Webber bought a 1947 craftsman-style home with an average-sized lot (120 by 60 feet), and set about creating the house. “We never start a project knowing exactly what shape it’s going to take,” he says. “We knew a few things that we wanted, but mostly, as with everything I do, when you understand the history and geography, the things just design themselves.

For both Webber, who was born and raised in Austin, and Baldasare, who is from California, having a home that was linked to its context and climate was key. To create a 3,200-square-foot home that would not take over the entire lot, Webber designed the home as a series of interlocking volumes and voids that embrace the outdoors, indirectly defining outdoor spaces such as a small terrace, larger backyard, rear patio, and a dog-trot-inspired breezway.

“I was inspired by those dog-trot houses in the south,” says Webber. “In Austin you need to capture breezes where you can.” Clad in a rainscreen made of cypress on the front of the house, the interior courtyard, under the windows on the east and west sides, and double-locked, standing-seam metal roofing on remainder of the west side, the house is nothing if not fortified against the elements.

Walking through and around the house brings a new experience in every space. Webber started with a box facing the street, with a cathedral-like entry 25 feet high. That area quickly drops down to under 8 feet into a sitting area, then back up slightly for the kitchen and dining area. The box then ends in glass, as Webber carved out the center to create a patio.

Back inside, you climb the stairs to the second floor, take a moment to rest in a loft-like sitting area before seeing where Webber’s vision of pulling out one side of the box comes to life in a bridge with a translucent hallway with an eastern-facing polycarbonate wall connecting a study, two kids’ bedrooms (the couple plans to expand their family), and his dad’s guest suite, with bedroom upstairs and steps down to a kitchenette, dining, and sitting area. “It’s my favorite place in the house,” says Baldasare about Webber’s dad’s realm, “because both the upstairs and downstairs living spaces are directly connected to the outside.” Directly connected to the outside, yet still part of the main house.

The surprises continue on the home’s west side, where you notice that the three main upstairs bedrooms actually project out in bays, blocking harsh western sun and bringing in northern and southern exposure from strategically placed windows. Also on that side, a 12-foot cantilevered projectile, clad in metal roofing, creates covered parking.
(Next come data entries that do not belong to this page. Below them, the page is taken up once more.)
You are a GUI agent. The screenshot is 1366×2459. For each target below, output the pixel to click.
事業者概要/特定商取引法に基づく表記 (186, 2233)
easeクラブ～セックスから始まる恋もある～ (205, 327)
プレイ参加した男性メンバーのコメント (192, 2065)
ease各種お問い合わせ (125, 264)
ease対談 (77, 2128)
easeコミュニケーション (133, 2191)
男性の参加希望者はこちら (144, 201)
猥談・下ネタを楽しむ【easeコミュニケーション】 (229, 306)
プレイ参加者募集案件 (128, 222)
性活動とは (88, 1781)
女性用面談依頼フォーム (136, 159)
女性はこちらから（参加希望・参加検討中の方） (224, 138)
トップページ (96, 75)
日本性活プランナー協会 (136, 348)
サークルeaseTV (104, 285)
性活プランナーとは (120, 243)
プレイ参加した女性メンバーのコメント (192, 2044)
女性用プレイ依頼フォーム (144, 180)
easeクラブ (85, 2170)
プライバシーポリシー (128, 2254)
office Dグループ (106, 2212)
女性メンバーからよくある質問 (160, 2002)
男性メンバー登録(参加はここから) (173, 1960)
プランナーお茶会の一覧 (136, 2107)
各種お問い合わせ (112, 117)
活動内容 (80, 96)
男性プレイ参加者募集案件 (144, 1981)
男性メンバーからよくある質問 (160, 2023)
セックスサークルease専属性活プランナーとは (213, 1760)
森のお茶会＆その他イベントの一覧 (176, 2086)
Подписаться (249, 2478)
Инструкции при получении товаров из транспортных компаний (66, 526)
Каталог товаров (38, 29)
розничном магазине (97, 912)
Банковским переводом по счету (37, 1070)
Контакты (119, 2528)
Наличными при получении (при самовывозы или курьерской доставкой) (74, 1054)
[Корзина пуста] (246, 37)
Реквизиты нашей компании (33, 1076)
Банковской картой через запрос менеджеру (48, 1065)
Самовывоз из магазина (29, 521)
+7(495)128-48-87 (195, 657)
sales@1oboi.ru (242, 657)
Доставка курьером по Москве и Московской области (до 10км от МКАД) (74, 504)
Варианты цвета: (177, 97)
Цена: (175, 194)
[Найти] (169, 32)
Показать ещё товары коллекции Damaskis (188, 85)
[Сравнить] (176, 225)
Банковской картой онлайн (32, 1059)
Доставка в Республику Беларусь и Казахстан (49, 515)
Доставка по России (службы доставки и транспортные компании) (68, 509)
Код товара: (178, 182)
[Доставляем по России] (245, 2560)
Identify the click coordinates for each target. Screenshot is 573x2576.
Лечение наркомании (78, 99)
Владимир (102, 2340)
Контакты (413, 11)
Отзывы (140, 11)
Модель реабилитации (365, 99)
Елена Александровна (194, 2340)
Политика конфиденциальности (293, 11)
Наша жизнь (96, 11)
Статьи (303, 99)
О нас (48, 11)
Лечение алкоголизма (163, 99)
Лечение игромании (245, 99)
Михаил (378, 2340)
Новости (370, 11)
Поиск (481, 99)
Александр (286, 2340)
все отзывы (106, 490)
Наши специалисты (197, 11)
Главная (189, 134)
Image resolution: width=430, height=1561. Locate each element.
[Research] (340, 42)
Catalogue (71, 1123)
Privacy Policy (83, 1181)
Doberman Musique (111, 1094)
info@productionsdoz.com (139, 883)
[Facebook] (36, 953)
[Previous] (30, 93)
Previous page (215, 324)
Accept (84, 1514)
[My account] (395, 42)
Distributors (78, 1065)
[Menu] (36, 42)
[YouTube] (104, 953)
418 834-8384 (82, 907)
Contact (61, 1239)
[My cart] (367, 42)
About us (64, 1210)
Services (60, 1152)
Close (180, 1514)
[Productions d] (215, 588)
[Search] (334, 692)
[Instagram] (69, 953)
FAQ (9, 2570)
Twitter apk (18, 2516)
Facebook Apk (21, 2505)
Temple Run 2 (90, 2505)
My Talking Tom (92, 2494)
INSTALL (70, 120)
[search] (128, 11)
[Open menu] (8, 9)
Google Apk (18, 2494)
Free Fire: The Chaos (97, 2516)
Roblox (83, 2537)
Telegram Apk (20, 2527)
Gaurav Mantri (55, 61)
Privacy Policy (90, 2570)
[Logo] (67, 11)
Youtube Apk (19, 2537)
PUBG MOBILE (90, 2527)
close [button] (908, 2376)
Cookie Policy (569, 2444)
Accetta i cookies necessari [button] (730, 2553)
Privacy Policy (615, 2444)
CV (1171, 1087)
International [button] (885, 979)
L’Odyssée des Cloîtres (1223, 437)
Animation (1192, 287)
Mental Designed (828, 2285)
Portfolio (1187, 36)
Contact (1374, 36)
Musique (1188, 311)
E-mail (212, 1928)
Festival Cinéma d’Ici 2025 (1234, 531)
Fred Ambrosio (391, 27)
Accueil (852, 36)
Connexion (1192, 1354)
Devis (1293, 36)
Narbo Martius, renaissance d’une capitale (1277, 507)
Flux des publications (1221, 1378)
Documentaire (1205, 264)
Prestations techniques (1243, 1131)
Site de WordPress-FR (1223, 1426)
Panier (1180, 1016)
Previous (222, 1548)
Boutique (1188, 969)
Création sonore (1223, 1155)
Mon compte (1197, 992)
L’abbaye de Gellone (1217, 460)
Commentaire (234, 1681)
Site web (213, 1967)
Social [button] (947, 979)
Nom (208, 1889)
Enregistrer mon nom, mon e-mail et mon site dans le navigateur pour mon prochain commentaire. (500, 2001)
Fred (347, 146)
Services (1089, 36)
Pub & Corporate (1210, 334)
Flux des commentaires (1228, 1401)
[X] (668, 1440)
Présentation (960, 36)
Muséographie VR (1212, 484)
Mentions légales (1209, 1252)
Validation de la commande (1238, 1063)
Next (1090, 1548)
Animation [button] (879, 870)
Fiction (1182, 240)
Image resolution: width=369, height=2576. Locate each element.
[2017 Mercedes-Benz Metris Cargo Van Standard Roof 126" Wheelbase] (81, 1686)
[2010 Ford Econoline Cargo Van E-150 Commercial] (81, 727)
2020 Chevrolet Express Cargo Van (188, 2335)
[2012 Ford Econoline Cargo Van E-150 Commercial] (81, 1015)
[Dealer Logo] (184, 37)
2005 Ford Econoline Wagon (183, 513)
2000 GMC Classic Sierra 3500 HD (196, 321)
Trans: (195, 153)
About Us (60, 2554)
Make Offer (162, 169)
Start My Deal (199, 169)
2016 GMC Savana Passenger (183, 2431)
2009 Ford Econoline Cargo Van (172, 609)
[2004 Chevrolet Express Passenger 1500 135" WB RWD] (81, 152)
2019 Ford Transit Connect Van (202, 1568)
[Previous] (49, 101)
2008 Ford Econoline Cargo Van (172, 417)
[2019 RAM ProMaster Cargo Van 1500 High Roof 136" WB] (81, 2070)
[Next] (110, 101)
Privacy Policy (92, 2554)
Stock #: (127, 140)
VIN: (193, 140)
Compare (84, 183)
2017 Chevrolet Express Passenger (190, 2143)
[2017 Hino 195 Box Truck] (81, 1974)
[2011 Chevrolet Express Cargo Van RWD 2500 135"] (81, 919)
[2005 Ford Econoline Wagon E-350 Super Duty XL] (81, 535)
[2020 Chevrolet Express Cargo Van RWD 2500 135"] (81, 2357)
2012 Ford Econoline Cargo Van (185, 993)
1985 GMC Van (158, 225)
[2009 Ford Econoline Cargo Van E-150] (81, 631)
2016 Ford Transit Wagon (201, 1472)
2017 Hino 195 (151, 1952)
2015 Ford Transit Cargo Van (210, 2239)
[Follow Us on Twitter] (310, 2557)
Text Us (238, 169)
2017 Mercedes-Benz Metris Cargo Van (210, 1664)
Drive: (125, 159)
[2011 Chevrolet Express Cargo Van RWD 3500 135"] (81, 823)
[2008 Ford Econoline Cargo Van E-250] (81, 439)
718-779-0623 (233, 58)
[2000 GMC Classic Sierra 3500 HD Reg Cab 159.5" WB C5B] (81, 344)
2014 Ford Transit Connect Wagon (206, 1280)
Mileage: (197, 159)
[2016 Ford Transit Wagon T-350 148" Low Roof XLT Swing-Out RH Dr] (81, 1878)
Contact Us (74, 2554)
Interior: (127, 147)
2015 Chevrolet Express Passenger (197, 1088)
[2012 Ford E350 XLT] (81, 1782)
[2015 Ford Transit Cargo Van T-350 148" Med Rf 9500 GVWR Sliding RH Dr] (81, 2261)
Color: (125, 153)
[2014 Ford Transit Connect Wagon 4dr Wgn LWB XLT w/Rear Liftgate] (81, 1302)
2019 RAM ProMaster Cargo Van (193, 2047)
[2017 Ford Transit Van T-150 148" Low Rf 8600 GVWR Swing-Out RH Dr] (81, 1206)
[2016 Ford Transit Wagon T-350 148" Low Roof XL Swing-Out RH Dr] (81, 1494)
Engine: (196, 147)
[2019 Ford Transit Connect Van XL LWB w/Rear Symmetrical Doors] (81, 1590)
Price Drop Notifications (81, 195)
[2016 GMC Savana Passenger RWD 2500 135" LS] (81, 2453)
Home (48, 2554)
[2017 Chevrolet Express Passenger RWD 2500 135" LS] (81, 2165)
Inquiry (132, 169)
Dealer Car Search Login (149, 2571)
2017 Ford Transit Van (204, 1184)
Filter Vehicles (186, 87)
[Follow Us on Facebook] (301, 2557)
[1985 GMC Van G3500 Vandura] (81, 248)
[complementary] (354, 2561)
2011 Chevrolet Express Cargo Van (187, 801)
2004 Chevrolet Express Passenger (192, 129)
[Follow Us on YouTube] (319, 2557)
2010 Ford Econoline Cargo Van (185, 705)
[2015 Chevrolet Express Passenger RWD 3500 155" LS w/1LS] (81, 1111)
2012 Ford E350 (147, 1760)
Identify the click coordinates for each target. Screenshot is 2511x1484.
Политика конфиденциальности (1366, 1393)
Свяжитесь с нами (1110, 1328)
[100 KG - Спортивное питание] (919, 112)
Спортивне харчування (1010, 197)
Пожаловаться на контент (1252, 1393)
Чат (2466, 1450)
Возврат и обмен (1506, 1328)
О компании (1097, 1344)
With local materials such as cypress cladding on the outside, pecan cladding and floors on the inside and Texas limestone in the bathrooms, another connection to the area is realized. And although the house doesn’t look a thing like any of the smaller craftsman homes surrounding it, it makes you wonder why those other homes weren’t designed like this one. “I’m totally against the idea that a house should be one big mass in the center of the lot,” says Webber. “Defining spaces, whether inside or outside, small or big, can make every room feel surprisingly different and unique.”